If $G \cong \mathbb Z/3\mathbb Z$, then $\mathbb R[G] \cong \mathbb R \times \mathbb C$

Question

Let $G = \{1,g,g^2\}$ be the cyclic group of order three. Consider the group ring $\mathbb R[G]$, then $\mathbb R[G] \cong \mathbb R \times \mathbb C$ with the isomorphism $$ \varphi(1) = (1,0), \quad \varphi(g) = (1,\omega), \quad \varphi(g^2) = (1,\overline{\omega}) $$ this is written in this document on page 7. But I am unsure, first $$ (1,0)(1,\omega) = (1, 0) \ne (1,\omega) $$ so $(1,0)$ does not behave like an identity. Further in $\mathbb R[G]$ we have $(1+g)(1+g) = 1 + 2g + g^2$, but $$ ((1,0) + (1,\omega))((1,0)+(1,\omega)) = (2,\omega)(2,\omega) = (4,\overline \omega) \ne (1,0) + 2(1,\omega) + (1,\overline \omega) $$ The first objection might be fixed by setting $\varphi(1) = (1,1)$, but then the second still does not works out.
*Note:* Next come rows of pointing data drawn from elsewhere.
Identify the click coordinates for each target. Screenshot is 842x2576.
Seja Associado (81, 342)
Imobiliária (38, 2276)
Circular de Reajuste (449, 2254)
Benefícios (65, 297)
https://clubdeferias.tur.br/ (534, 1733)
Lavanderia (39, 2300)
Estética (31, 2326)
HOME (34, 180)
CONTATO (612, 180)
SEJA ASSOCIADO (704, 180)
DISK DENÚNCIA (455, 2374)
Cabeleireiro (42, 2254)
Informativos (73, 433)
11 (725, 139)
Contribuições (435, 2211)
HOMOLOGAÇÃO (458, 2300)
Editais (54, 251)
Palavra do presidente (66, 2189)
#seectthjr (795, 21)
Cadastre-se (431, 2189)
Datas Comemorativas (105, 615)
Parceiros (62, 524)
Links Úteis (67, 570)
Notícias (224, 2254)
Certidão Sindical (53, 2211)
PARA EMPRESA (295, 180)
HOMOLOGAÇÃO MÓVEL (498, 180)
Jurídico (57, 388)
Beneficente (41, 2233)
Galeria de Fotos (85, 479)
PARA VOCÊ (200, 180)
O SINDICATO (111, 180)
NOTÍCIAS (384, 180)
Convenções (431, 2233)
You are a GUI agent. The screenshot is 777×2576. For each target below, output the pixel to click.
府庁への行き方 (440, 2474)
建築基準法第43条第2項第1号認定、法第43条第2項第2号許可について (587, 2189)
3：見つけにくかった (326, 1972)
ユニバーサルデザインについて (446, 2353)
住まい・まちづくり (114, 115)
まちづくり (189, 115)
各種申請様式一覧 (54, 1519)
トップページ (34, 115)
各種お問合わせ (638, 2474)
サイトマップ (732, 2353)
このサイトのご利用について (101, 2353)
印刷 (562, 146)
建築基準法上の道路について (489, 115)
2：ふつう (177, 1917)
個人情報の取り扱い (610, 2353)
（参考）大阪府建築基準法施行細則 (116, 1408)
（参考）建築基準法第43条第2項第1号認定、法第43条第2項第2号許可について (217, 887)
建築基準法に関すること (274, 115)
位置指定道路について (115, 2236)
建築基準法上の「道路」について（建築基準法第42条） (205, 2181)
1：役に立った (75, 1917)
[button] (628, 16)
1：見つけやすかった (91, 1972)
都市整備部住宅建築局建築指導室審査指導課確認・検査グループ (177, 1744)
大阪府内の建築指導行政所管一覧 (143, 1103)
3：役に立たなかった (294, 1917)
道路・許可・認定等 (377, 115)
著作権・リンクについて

So how does this isomorphism work? Or have I used the wrong multiplication, isn't it defined componentwise?

Answer 1

The document only says that $$\phi(g)=(1, \omega)$$

As you observed you must have $$\phi(1)=(1,1)$$

Fixing this, the second relation becomes:

$$((1,1) + (1,\omega))((1,1)+(1,\omega)) = (2,1+\omega)(2,1+\omega) = (4,1+2\omega+\bar{w}) \\ =(1,0) + 2(1,\omega) + (1,\overline \omega)$$

Answer 2

So $\phi$ is defined by $\phi(g) = (1,\omega)$. Hence we must have $$ \phi(1) = \phi(g^3) = (1, \omega)^3 = (1,1) $$ (Perhaps $(1,0)$ is a typo). For your second objection, note that $1+g$ mapsto $(2, 1+\omega)$, and $$ \phi(1 + g)^2 = (2,1+\omega)^2 = (4, 1 + 2\omega + \bar\omega) $$ On the other hand \begin{align*} \phi(1 + 2g + g^2) &= (1, 1) + (2, 2\omega) + (1, \bar\omega)\\ &= (4, 1 + 2\omega + \bar\omega)\\ &= \phi(1+g)^2 \end{align*}